Nothing but a number should be written: the count of lines below that contain "agent".

%%

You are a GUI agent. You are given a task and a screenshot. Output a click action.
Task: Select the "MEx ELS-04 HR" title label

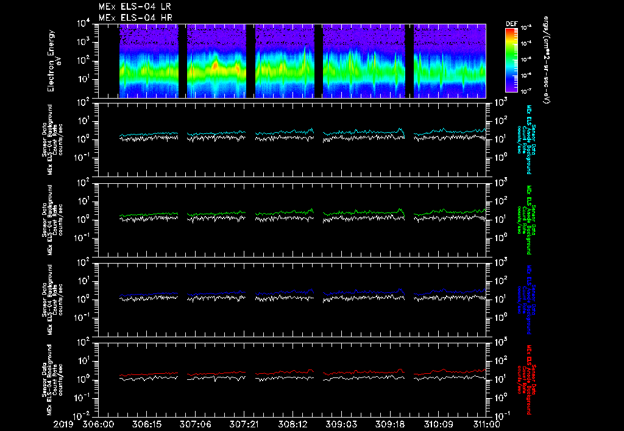tap(135, 18)
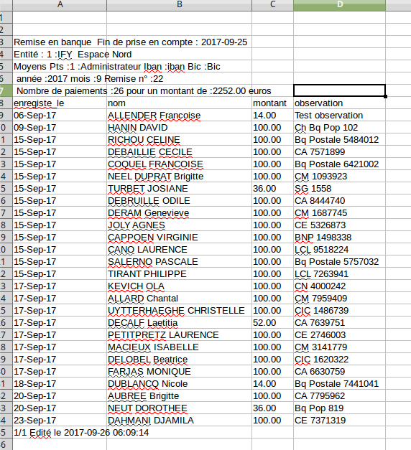411x450 pixels.
Task: Click the '1/1 Edité le' footer cell
Action: (60, 433)
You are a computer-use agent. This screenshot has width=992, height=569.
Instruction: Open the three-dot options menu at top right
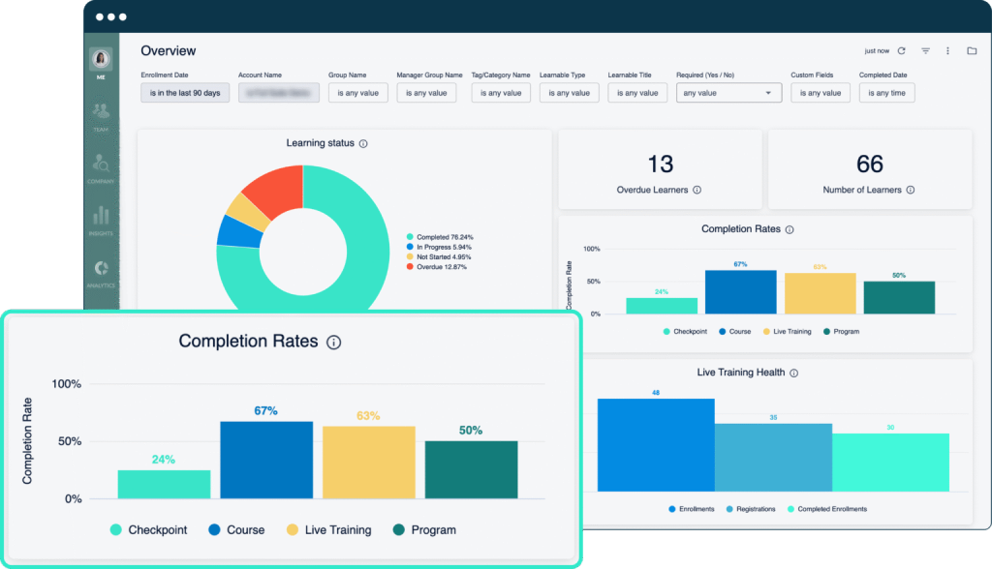(x=948, y=51)
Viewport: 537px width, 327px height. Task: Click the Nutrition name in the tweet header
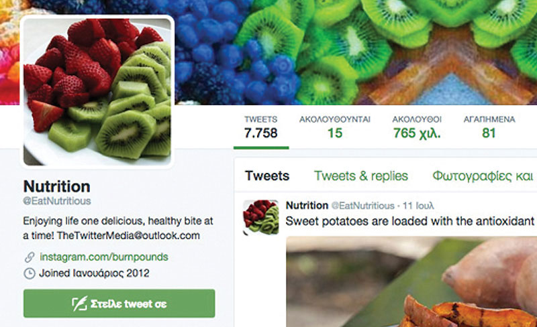(307, 205)
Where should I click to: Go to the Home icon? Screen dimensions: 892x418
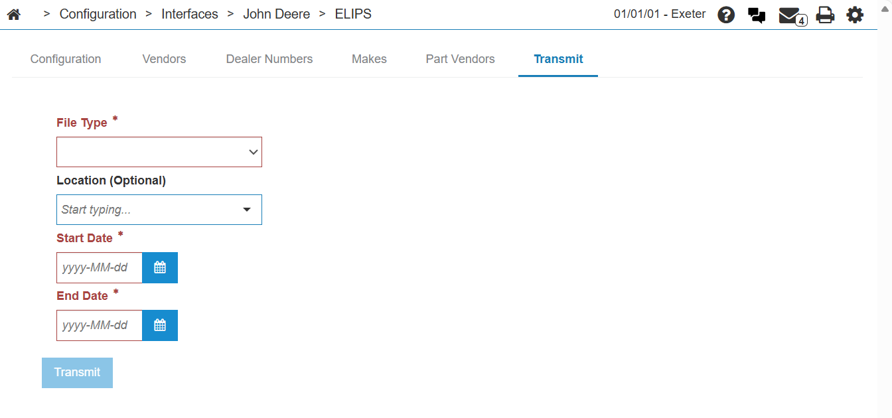pos(13,15)
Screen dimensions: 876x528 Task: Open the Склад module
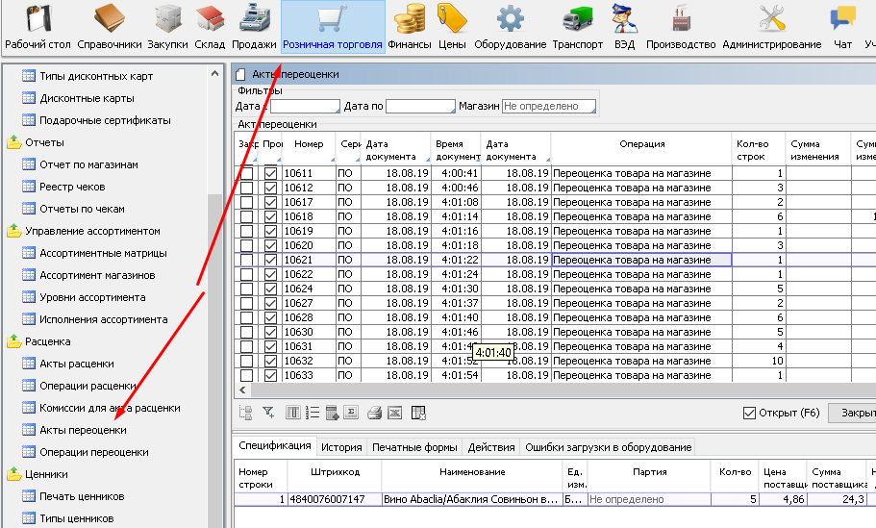(x=209, y=27)
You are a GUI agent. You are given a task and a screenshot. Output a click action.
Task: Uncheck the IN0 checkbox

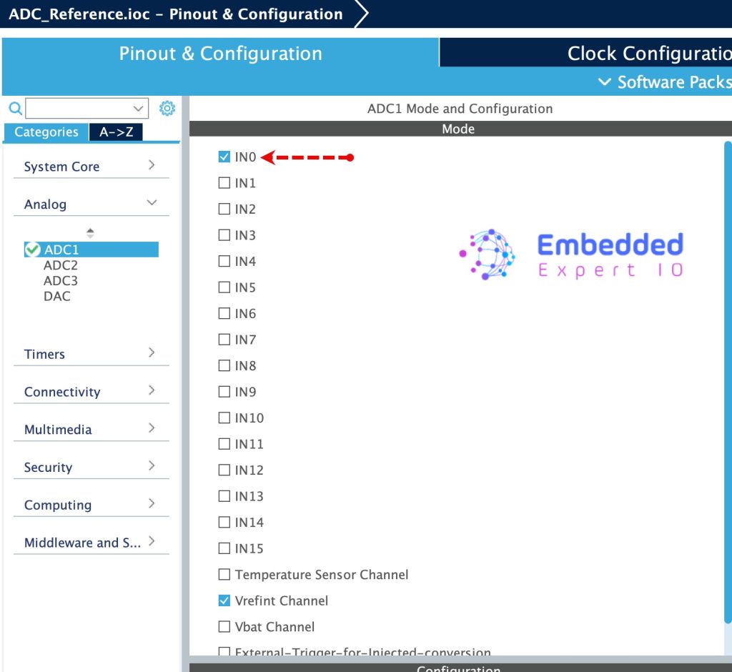224,157
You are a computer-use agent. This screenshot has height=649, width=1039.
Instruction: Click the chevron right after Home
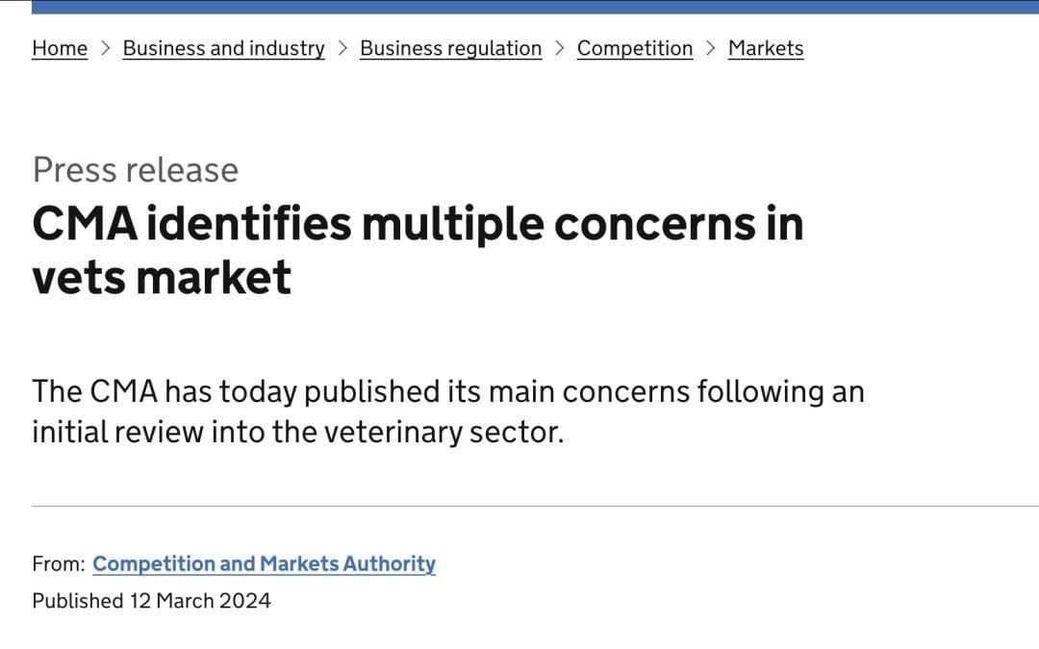(x=106, y=48)
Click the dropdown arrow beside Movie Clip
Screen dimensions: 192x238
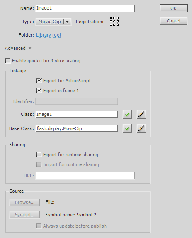click(x=68, y=22)
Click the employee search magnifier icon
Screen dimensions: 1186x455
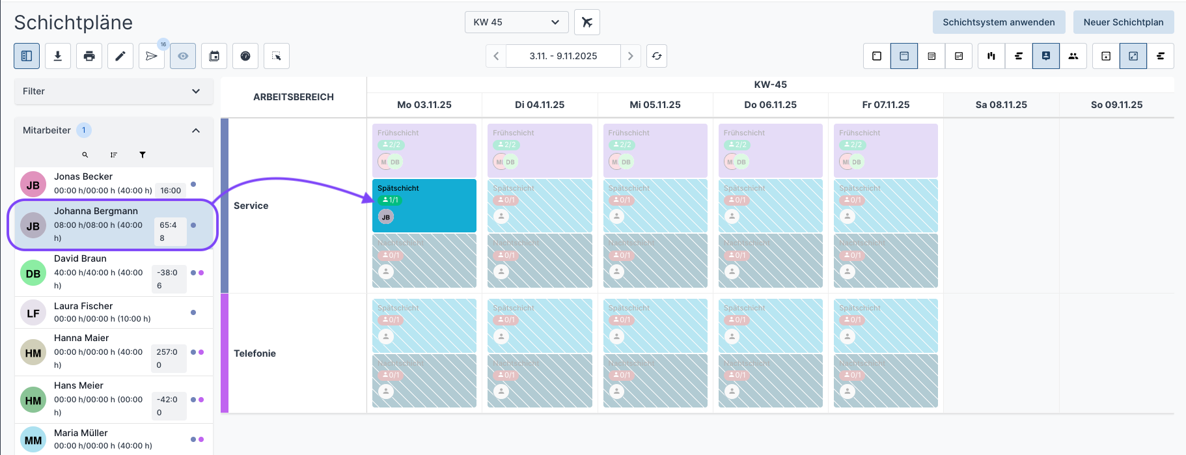pyautogui.click(x=85, y=155)
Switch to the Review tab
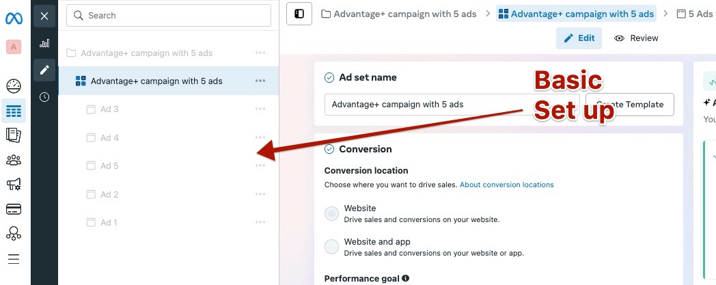Screen dimensions: 716x285 637,38
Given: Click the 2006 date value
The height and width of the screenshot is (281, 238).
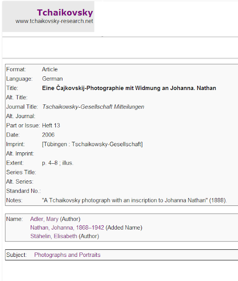Looking at the screenshot, I should click(48, 135).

%%

→ **Answer area**: 4